____ PROVIDED RECORDS
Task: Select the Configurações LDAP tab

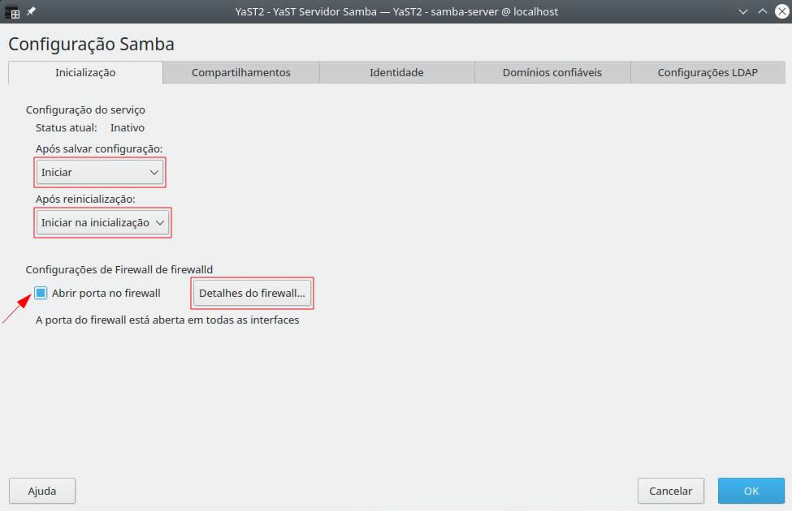Action: (x=707, y=73)
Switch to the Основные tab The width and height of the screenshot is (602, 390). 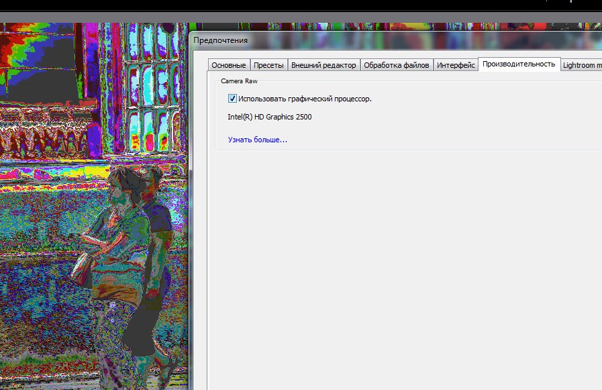(229, 65)
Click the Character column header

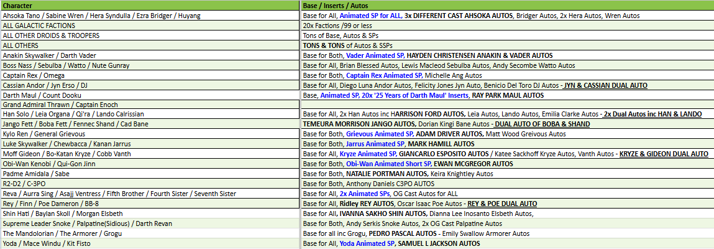point(149,5)
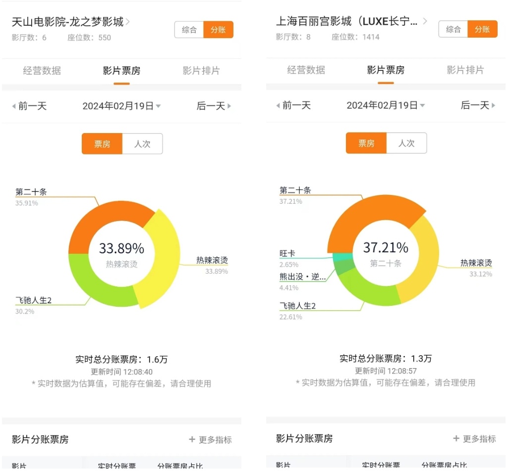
________
*DIRECTIONS FOR THIS TASK*: Pick out each line in the entries above that contains the string "Configurações", and copy those lines.

*RESULT FOR THIS TASK*:
Task: Select the Configurações LDAP tab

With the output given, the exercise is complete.